Abstract in English:Aspermatogenesis is a severe impairment of spermatogenesis in which germ cells are completely lacking or present in an immature form, which results in sterility in approximately 25% of patients. Because assisted reproduction techniques require mature germ cells, biotechnology is a valuable tool for rescuing fertility while maintaining biological fatherhood. However, this process involves, for instance, the differentiation of preexisting immature germ cells or the production/derivation of sperm from somatic cells. This review critically addresses four potential techniques: sperm derivation in vitro, germ stem cell transplantation, xenologous systems, and haploidization.

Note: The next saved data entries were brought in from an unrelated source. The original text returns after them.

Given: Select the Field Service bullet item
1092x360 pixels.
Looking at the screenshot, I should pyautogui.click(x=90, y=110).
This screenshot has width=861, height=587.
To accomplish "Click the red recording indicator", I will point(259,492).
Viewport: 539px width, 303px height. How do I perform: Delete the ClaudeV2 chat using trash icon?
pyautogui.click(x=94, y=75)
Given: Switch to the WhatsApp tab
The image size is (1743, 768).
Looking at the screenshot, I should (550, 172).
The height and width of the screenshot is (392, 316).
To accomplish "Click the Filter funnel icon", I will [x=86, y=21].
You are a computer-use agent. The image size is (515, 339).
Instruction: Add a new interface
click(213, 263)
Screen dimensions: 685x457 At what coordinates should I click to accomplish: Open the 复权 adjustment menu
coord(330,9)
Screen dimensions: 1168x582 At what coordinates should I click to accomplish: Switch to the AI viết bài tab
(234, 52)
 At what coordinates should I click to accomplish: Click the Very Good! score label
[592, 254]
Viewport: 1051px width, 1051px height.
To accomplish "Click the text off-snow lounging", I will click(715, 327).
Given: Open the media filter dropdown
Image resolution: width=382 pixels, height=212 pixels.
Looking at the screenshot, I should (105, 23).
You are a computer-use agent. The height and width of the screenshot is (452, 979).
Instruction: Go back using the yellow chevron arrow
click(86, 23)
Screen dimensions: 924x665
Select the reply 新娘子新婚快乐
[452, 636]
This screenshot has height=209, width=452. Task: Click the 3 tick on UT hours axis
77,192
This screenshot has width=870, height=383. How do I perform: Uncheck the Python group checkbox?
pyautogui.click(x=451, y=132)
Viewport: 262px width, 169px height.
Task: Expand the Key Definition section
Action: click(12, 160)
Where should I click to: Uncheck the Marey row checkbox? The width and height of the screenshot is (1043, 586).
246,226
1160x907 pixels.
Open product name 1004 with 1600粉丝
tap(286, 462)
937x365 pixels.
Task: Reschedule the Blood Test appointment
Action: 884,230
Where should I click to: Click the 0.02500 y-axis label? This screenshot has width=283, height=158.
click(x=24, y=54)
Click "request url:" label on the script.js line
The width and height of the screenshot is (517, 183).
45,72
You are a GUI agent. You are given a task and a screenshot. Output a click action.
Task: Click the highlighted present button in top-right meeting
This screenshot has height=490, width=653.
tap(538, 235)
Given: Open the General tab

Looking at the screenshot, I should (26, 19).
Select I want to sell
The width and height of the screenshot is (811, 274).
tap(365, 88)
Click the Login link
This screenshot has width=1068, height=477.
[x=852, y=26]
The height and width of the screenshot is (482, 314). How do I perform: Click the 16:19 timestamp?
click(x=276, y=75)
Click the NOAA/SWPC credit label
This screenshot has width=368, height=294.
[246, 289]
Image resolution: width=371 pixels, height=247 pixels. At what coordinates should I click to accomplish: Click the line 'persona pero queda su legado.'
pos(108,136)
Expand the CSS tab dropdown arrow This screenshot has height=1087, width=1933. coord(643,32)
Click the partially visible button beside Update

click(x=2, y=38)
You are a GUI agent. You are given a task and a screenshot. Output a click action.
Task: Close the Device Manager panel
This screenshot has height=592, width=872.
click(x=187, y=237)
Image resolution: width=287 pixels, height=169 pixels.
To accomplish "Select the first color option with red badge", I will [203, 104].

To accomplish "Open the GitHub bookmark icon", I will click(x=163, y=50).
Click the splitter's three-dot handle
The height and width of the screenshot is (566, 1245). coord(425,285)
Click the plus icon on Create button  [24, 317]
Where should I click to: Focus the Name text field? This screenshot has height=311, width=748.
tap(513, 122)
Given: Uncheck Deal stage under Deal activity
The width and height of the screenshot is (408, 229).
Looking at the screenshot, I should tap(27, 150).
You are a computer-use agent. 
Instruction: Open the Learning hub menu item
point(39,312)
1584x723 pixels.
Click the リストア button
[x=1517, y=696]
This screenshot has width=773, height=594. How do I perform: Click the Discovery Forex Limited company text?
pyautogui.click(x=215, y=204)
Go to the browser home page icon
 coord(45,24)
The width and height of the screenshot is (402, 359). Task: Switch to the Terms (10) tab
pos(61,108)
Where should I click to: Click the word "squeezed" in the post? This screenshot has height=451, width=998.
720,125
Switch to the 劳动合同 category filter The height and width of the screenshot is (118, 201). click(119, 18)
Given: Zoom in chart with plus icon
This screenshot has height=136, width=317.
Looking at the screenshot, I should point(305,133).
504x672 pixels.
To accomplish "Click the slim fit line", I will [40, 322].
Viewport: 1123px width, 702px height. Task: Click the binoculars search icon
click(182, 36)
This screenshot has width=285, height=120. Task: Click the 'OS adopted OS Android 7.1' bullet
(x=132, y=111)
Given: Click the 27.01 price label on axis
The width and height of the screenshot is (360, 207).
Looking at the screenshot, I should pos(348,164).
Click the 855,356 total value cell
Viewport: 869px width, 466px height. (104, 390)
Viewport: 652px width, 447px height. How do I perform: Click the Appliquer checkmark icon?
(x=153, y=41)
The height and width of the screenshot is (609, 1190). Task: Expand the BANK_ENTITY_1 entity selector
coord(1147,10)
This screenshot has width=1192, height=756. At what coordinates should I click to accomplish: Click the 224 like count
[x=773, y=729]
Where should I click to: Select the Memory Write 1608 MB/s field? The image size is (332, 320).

Sperm derivation in vitro is already feasible in fish and mammals through organ culture or 3D systems, and it is very useful in conditions of germ cell arrest or in type II Sertoli-cell-only syndrome. Patients afflicted by type I Sertoli-cell-only syndrome could also benefit from gamete derivation from induced pluripotent stem cells of somatic origin, and human haploid-like cells have already been obtained by using this novel methodology. In the absence of alternative strategies to generate sperm in vitro, in germ cells transplantation fertility is restored by placing donor cells in the recipient germ-cell-free seminiferous epithelium, which has proven effective in conditions of spermatogonial arrest. Grafting also provides an approach for ex-vivo generation of mature sperm, particularly using prepubertal testis tissue. Although less feasible, haploidization is an option for creating gametes based on biological cloning technology. In conclusion, the aforementioned promising techniques remain largely experimental and still require extensive research, which should address, among other concerns, ethical and biosafety issues, such as gamete epigenetic status, ploidy, and chromatin integrity.